Data from a previous Phase 1 clinical trial in healthy volunteers showed that foralumab nasal spray was generally safe and well-tolerated, and it effectively reduced T-cell subsets and inflammatory molecules while increasing the production of anti-inflammatory molecules.

Prior to using foralumab, the SPMS patient was reported to experience continuous disease worsening, with a clear diminishment in limb strength and walking abilities over the two previous years.
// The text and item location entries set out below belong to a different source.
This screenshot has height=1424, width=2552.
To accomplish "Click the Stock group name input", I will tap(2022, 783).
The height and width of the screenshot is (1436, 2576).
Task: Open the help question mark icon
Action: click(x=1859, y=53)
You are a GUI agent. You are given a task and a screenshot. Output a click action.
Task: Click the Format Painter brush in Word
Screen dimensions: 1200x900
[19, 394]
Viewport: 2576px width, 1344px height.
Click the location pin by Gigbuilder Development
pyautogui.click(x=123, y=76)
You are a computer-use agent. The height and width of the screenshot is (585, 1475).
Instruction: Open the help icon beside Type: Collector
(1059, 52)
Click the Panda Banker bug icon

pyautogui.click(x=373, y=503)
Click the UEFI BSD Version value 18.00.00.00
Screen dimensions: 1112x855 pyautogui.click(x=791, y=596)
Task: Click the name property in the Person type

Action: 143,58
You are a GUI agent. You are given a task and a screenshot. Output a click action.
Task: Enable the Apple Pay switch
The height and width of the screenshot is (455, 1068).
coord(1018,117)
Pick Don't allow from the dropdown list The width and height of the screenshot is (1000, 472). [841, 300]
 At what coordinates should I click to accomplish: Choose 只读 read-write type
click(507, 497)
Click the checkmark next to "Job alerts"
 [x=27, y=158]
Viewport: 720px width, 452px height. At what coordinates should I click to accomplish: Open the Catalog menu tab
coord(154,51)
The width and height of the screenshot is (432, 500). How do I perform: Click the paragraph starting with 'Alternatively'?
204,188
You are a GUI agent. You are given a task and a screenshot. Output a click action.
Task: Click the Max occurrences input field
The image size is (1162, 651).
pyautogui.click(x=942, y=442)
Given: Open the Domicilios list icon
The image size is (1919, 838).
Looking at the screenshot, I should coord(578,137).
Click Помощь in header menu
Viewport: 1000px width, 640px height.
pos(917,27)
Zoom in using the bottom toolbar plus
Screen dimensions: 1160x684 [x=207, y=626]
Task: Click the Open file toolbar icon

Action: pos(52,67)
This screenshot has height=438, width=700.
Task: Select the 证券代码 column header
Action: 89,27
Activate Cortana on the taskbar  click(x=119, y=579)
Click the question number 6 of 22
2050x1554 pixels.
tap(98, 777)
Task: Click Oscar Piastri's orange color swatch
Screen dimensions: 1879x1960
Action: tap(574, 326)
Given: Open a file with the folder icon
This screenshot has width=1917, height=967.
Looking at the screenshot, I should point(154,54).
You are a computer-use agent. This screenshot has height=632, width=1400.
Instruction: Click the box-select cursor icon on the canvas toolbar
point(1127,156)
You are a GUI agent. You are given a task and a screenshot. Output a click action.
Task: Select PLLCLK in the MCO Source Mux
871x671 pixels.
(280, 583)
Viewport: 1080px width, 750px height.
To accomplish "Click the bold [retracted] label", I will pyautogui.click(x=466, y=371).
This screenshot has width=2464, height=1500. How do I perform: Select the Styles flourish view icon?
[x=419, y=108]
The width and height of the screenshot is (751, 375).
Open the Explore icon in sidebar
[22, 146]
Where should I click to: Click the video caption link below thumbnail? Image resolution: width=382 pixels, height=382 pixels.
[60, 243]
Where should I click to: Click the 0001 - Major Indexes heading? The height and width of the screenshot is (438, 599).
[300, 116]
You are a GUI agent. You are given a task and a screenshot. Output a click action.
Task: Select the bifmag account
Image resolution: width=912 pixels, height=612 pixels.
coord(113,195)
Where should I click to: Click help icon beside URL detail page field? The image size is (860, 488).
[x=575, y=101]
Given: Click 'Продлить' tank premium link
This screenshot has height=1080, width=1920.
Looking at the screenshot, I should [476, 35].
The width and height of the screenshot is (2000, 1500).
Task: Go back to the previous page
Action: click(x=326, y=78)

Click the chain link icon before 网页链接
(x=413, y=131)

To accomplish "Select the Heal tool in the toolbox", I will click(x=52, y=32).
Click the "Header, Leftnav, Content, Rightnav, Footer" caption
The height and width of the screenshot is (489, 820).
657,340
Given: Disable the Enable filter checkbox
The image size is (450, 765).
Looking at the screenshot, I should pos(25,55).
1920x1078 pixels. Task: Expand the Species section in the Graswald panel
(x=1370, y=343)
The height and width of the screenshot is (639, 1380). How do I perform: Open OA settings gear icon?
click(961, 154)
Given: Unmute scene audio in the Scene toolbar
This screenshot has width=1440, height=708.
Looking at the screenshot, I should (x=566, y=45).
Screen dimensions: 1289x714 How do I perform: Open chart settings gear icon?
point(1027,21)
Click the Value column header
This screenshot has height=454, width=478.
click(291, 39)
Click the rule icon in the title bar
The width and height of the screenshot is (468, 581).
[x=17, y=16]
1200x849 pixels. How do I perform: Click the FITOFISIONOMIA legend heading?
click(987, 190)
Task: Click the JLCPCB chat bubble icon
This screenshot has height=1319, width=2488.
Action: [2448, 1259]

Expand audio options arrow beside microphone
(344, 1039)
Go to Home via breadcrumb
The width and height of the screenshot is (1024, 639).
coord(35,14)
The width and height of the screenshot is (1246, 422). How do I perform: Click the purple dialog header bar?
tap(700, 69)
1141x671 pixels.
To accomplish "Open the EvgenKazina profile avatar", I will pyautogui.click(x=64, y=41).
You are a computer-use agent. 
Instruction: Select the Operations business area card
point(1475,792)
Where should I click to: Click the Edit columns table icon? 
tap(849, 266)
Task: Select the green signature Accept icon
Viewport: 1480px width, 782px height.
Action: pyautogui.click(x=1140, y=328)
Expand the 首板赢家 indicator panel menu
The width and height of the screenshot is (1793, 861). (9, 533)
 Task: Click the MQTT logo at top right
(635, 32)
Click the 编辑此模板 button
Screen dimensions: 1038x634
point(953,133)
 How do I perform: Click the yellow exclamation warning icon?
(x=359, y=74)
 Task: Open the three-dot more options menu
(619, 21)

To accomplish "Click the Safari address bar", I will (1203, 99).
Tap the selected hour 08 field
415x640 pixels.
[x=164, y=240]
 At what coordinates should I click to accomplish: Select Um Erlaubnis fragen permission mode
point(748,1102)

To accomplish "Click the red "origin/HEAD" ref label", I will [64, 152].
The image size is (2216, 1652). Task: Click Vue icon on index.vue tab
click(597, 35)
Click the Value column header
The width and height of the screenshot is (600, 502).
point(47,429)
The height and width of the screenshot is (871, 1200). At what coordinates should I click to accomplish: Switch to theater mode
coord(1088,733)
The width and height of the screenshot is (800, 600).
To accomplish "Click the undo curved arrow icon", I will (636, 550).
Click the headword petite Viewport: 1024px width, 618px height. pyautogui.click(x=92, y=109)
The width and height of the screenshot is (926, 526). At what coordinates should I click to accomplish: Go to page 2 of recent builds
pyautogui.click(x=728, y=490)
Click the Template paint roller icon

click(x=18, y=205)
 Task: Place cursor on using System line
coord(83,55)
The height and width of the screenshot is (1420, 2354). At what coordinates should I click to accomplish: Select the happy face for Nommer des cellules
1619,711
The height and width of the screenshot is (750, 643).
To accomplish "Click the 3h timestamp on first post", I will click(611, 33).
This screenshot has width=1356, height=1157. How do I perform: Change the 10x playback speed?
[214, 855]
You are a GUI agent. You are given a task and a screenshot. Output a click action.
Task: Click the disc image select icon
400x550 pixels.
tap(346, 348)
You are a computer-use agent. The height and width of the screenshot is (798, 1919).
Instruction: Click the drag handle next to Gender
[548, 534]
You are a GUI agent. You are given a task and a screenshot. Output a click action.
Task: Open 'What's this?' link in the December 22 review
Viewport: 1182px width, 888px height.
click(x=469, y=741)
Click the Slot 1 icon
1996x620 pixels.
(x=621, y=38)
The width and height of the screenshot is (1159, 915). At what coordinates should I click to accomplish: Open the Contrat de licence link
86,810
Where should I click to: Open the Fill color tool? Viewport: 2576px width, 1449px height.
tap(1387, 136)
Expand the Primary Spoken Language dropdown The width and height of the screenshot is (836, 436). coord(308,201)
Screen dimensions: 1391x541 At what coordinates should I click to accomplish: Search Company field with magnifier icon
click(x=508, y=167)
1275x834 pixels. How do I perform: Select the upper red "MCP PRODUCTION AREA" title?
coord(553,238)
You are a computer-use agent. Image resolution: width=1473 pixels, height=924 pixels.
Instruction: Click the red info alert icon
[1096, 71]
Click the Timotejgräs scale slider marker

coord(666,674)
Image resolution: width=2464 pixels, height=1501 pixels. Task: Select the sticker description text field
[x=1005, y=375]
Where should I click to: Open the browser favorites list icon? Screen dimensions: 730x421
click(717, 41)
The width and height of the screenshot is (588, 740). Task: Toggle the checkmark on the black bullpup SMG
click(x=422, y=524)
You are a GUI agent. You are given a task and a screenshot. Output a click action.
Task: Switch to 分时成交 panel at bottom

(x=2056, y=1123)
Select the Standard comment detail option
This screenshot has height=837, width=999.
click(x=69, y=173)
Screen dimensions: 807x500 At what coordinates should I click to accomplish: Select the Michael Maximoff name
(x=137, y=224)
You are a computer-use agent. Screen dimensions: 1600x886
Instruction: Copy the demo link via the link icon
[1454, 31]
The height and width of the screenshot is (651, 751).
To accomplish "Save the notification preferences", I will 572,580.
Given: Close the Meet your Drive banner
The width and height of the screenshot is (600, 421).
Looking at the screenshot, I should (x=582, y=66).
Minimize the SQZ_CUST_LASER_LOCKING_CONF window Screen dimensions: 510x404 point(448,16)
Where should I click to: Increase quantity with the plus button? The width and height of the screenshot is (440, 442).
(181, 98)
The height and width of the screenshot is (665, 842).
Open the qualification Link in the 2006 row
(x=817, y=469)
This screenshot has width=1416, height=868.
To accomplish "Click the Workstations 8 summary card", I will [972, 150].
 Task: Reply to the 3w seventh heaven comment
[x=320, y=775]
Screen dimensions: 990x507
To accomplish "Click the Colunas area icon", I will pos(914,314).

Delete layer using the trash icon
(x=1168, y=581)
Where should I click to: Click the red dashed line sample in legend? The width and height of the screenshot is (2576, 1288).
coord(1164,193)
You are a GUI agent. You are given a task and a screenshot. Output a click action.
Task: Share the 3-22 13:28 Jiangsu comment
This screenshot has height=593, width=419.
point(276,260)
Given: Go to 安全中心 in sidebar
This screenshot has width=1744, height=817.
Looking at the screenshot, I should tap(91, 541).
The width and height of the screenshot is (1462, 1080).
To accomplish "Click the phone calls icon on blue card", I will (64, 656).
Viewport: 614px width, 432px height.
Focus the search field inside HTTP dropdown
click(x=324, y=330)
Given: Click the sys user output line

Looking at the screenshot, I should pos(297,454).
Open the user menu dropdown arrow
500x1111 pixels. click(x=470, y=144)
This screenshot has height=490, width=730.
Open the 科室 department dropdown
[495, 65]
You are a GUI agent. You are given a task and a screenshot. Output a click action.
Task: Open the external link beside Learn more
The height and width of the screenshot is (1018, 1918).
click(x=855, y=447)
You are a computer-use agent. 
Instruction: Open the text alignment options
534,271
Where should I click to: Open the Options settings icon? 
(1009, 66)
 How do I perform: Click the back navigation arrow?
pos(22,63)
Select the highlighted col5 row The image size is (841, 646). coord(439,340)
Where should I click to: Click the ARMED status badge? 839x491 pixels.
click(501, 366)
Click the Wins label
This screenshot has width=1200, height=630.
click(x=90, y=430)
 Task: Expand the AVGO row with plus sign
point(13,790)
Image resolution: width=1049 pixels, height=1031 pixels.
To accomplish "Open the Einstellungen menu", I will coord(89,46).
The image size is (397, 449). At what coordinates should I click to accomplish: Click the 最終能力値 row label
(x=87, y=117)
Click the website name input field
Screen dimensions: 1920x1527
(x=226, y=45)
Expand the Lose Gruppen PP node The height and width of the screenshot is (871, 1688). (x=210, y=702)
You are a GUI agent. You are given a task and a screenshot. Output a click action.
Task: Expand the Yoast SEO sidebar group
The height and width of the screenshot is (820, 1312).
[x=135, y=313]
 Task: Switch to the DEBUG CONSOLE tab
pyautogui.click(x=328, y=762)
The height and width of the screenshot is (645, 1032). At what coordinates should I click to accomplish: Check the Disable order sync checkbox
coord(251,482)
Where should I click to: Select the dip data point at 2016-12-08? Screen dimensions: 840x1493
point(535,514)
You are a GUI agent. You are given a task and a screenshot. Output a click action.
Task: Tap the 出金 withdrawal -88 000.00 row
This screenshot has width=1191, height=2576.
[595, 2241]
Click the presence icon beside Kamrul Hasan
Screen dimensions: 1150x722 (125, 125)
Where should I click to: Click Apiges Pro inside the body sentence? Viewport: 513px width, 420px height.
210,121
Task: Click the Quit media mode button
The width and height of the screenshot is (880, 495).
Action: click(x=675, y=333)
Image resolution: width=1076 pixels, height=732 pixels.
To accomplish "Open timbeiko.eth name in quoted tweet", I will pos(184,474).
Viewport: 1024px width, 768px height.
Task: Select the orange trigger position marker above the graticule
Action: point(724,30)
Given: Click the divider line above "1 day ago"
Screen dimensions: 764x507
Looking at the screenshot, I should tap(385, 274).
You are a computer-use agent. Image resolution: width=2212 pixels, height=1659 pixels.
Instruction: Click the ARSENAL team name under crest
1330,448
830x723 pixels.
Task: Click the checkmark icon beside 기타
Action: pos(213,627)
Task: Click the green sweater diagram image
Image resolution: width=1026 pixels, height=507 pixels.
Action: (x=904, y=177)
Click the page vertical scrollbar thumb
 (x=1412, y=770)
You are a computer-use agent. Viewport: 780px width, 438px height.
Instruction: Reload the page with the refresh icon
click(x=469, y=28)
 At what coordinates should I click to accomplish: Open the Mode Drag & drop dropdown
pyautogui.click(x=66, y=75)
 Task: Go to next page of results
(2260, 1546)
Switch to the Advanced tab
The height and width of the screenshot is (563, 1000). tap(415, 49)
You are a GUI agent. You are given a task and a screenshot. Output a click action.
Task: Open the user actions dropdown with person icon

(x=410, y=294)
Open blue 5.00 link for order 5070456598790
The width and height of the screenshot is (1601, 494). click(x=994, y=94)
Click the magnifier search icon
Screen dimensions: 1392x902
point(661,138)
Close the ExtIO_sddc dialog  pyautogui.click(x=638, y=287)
Use of several MS therapies, including those suppressing B-cells, an immune cell also involved in the abnormal attacks against myelin, were not of help.

The patient received 50 micrograms of foralumab into each nostril in three-week cycles — three doses each week for two weeks, followed by one week of rest — for six months.

Results showed that the therapy was well-tolerated and improved the patient’s walking ability, finger dexterity, and cognitive function, all assessed using validated measures.

These benefits were accompanied by a suppression of microglial cell activation — which has been reported to be abnormally high in SPMS patients and associated with greater disability.

This reduction in microglial activation, measured through positron emission tomography (PET) scans, was seen in all parts of the brain, and ranged from 20% to 25% at three months and from 36% to 50% at six months of treatment.

“We are extremely pleased with the tolerability of intranasal foralumab and with the positive clinical and PET imaging responses observed after completion of six months of dosing in the first patient,” Weiner said.

Consistent with clinical and PET observations, intranasally administered foralumab also lowered the levels of pro-inflammatory molecules associated with MS development and progression.

“The potential for intranasally administered foralumab to suppress microglial activation is a novel and well-tolerated immunologic approach to potentially treat SPMS, a form of MS that currently has no effective treatment,” Weiner added.

“Intranasal foralumab could revolutionize treatment for this disabling form of disease,” said Chitnis, MD, principal investigator of the single-patient access program, professor of neurology at Harvard Medical School, and senior neurologist at BWH and Massachusetts General.

These findings mark “an important first step toward advancing our platform using alternative, novel routes of immunotherapies to provide local rather than systemic delivery of antibodies,” Shailubhai added.